One of the most commonly-cited reasons for not holding down a job has been disability.

The number of people who stayed out of the workforce because of health issues has risen for more than a decade. Economists were worried that there was no way to reverse this trend.

But something unexpected is happening: disabled Americans who can work are returning to the workforce. The New York Times reported:

Economists were especially alarmed because the increase [in people citing disability as a reason not to work] appeared tenacious. It was rising before the 2001 recession, rose faster in response to the 2001 and 2008 recessions, then kept rising during the subsequent recoveries.

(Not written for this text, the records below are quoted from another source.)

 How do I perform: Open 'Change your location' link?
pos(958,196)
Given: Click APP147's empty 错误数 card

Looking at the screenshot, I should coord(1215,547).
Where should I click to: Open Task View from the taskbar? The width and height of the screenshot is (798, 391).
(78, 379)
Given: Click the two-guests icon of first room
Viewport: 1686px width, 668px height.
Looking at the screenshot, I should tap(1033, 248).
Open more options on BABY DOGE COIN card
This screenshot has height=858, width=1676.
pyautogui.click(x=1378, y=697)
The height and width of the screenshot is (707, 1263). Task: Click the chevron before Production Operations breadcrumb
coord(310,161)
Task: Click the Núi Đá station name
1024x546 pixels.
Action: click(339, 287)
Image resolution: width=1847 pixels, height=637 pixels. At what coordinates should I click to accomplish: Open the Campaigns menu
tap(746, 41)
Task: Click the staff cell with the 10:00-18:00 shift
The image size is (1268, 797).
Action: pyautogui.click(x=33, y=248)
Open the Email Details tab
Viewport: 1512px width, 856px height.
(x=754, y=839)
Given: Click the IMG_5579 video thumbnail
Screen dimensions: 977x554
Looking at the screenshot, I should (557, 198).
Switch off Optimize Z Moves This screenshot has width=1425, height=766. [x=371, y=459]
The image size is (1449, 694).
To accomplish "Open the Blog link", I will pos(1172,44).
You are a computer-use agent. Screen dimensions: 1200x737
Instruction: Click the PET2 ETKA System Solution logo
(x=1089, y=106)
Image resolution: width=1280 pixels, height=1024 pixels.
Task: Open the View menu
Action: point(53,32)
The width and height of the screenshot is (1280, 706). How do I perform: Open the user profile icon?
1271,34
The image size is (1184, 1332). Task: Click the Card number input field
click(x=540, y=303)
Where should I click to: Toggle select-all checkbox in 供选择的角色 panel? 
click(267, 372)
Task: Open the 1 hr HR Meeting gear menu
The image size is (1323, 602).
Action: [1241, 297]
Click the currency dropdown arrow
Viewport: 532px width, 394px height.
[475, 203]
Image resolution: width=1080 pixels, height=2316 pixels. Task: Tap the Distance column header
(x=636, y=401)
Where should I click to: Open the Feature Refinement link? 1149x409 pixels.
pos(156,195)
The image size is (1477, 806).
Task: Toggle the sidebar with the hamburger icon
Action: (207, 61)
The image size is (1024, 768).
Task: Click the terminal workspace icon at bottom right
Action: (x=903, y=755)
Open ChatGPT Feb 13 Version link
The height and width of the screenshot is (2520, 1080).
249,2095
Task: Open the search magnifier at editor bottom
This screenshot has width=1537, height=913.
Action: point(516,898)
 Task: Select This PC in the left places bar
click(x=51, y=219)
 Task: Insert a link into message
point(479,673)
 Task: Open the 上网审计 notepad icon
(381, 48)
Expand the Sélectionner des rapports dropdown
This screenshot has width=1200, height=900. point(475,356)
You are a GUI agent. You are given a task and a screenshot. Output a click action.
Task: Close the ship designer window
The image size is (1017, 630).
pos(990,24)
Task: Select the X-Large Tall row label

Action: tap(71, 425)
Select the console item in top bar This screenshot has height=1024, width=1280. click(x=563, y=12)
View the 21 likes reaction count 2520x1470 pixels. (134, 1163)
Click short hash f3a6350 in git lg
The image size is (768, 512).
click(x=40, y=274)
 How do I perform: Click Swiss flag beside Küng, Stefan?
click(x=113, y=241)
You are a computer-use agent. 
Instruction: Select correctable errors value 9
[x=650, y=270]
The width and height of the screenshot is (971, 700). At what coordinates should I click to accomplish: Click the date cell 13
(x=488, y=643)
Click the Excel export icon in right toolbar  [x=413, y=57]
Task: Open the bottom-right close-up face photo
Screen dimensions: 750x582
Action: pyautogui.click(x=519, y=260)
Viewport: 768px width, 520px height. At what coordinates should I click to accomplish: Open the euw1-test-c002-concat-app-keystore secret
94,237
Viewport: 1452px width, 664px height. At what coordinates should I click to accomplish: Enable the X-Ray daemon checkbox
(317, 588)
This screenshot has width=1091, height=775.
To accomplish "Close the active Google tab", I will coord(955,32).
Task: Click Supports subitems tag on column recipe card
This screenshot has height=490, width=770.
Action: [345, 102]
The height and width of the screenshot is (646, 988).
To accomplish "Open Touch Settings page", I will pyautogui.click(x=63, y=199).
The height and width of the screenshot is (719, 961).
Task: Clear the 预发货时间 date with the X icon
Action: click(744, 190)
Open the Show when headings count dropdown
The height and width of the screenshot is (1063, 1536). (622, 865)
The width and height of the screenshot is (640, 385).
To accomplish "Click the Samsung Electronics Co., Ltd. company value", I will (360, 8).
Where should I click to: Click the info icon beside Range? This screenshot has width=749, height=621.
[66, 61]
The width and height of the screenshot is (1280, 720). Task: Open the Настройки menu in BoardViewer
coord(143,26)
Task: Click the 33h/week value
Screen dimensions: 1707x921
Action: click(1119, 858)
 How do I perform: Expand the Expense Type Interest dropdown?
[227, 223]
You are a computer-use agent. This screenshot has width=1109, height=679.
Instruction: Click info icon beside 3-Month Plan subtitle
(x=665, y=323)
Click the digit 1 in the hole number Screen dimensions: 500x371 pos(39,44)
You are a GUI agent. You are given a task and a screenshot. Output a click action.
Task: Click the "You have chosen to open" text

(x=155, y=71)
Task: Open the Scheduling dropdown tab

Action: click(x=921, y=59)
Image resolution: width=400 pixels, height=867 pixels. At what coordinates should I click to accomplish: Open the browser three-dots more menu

But then it began to fall: slowly at first and then, beginning in 2016, faster. Over all, the number of prime-age people who cite disability as their reason for not working has shrunk by 7 percent since mid-2014.

The data shows that the decline has come almost entirely from the older half of the prime-age population (that is, people between 40 and 54). The drop has also been steeper among the less educated. The number of disabled nonparticipants without a high school diploma fell by 18 percent, versus 4 percent for those with at least a high school diploma. It has been somewhat larger among women (minus 9 percent) than men (minus 6 percent).

Around 10 percent of prime-age workers who described themselves as disabled in 2016 had found a job by 2017. This pace of job finding matches the rate in 1999 and 2000, when the labor market was generally tight and healthy.

This is good news indeed and it speaks volumes about an improved U.S. economy.

But there is another message: Americans intuitively know that work is meaningful. Not working is demoralizing for working age citizens.

It is likely that many of these people were receiving disability insurance payments. But when jobs became available, they knew that their lives would have more meaning if they worked.